Many within the medical student community are worried that proposed budget changes to tertiary education will make it even harder for country kids to become doctors.
Medical school fees are capped at $9792 per year, which for a four-year graduate medical course leaves you with a bill of $39,168. Add to that whatever you accrued by completing a Bachelors degree to get into medicine – let’s estimate $30,000-plus – and you’re conservatively facing at least $70,000 of HECS debt.
That’s by no means cheap or easy but it is manageable, even for regional residents like myself that have to tack on an extra $20,000 per year up front to move to Melbourne (sadly, there’s no HECS for rent and food).
But because medicine is such a high-demand degree, the Grattan Institute has estimated that between funding cuts, tertiary education and proposed fee deregulation, costs to attend medical school will rise up to 270 per cent.
That sees $9792 per year transform into $37,000 per year, and leaves graduate medical students with a $200,000-plus debt (similar to the quarter of a million dollars debt regularly faced by North American medical students).
With additional proposed changes to HECS interest rates, many are fearing that graduate medical students may end up forking over close to $500,000 just to qualify as a doctor.
It's no secret there are significant challenges facing Australia’s rural health workforce and it's been cited time and time again that a key way to address these challenges is by increasing participation of rural-background students in tertiary education, specifically health degrees.
Even if rural students find a way to break through this proposed financial barrier (we’re a determined and resilient bunch), studies conducted in the USA show that increased debt from medical school pushes doctors away from training in primary care roles such as general practice.

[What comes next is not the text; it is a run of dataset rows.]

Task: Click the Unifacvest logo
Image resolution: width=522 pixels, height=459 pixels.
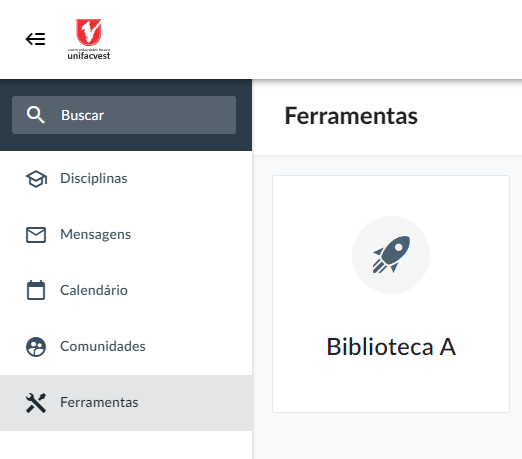Action: click(x=89, y=39)
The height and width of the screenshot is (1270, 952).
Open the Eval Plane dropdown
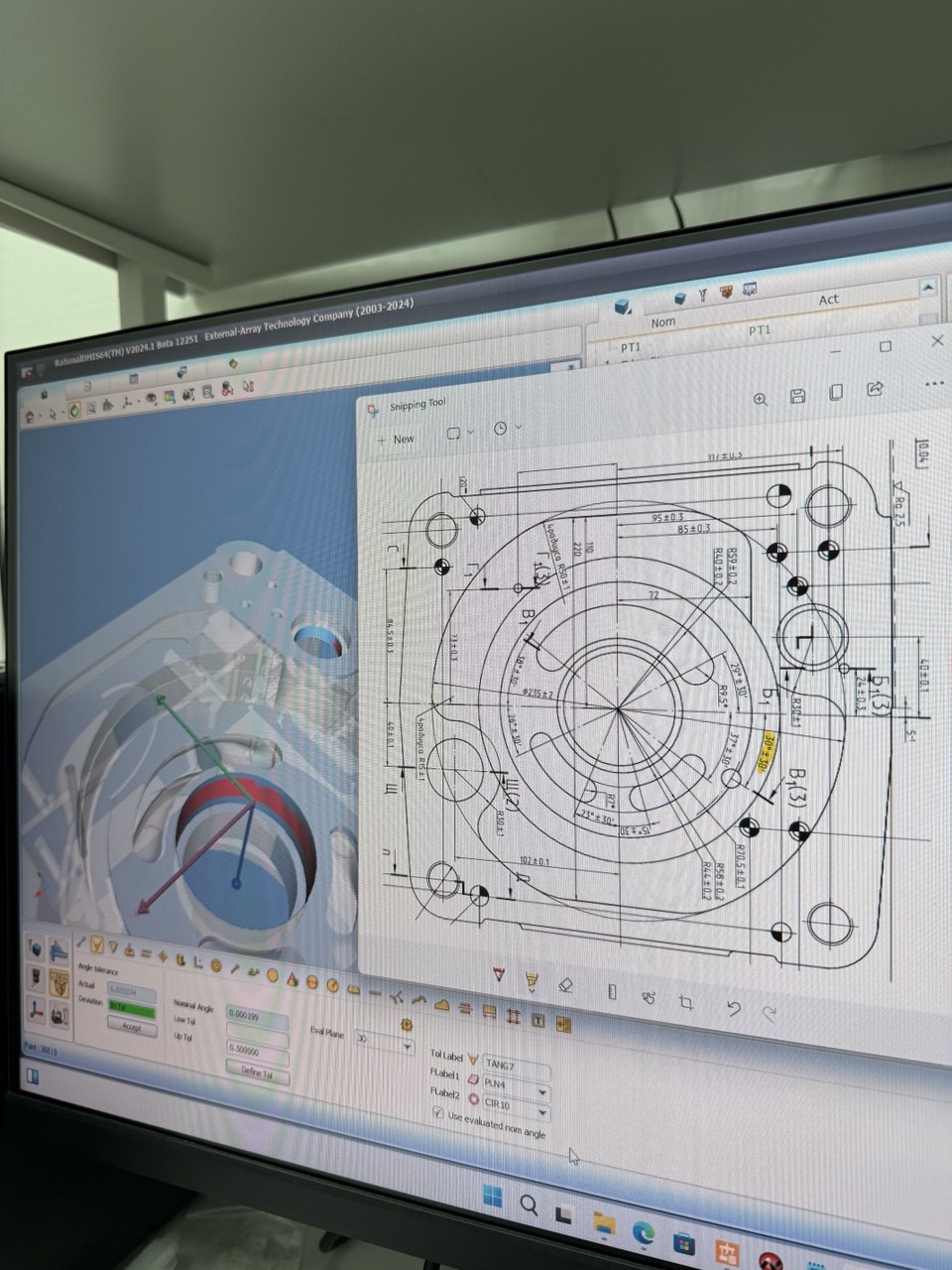click(407, 1046)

Instead, medical students set their sights for lucrative specialities to recuperate the cost of becoming a doctor in the first place.
Not only might we lose our talented country kids to more financially accessible professions, but also the ones that make it through will be more likely to stay in the city and complete sub-specialty training instead of returning home to more general work.
Ultimately, medical students will be hit particularly hard by the proposed changes to the tertiary education sector.
The end result is really just a series of handicaps for our country kids – many of whom may have otherwise represented the future of the generalised rural medical workforce.